Per-Unit Subsidies & Tax Credits

A per-unit payment that lowers the cost of producing or adopting an innovative product

Per-Unit Subsidies & Tax Credits

Definition

Per-unit subsidies and tax credits provide a predetermined payment for each unit of a specified product or service produced or purchased. These tools create volume-based incentives that scale with output or adoption. As adoption increases, companies innovate and learn to produce products more efficiently, lowering costs.

Unlike advance market commitments, output subsidies like per-unit subsidies and tax credits are generally used for products that already exist but could benefit from greater adoption to achieve cost reduction through scale.

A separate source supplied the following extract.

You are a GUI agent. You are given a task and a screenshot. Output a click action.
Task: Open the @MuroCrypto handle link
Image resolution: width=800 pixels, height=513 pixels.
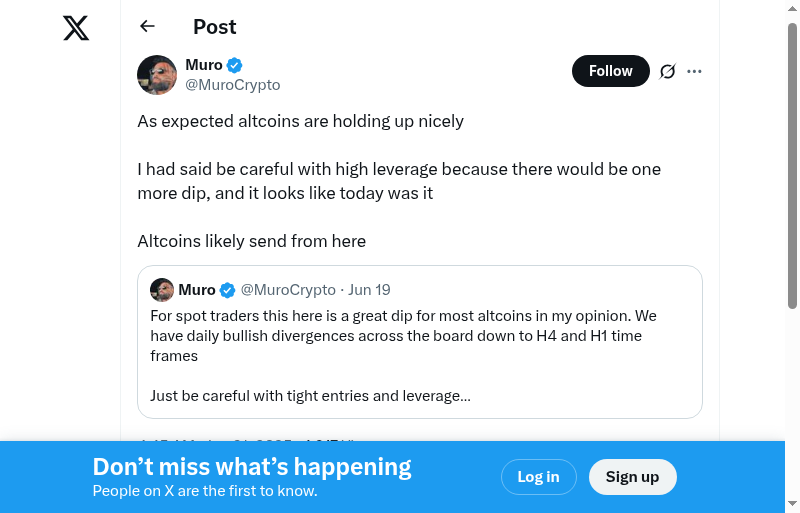point(232,85)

When implemented through the tax code, output subsidies are known as “per-unit tax credits.” When implemented through direct payments to a consumer or producer, they are commonly known as “per-unit subsidies.”

Why might per-unit subsidies be the right funding approach?

Per-unit subsidies are best suited for innovation challenges where solutions scale well and outputs are easy to measure, such as novel energy deployment, or where incentives spur consumer adoption, such as with new crop varieties.

Per-unit subsidies work best when the target innovation has one or more of the following characteristics:

  • Clear definition of target activities or outputs: The funded activities or products must be both well-defined and verifiable. Ambiguous definitions increase compliance costs and create opportunities for gaming.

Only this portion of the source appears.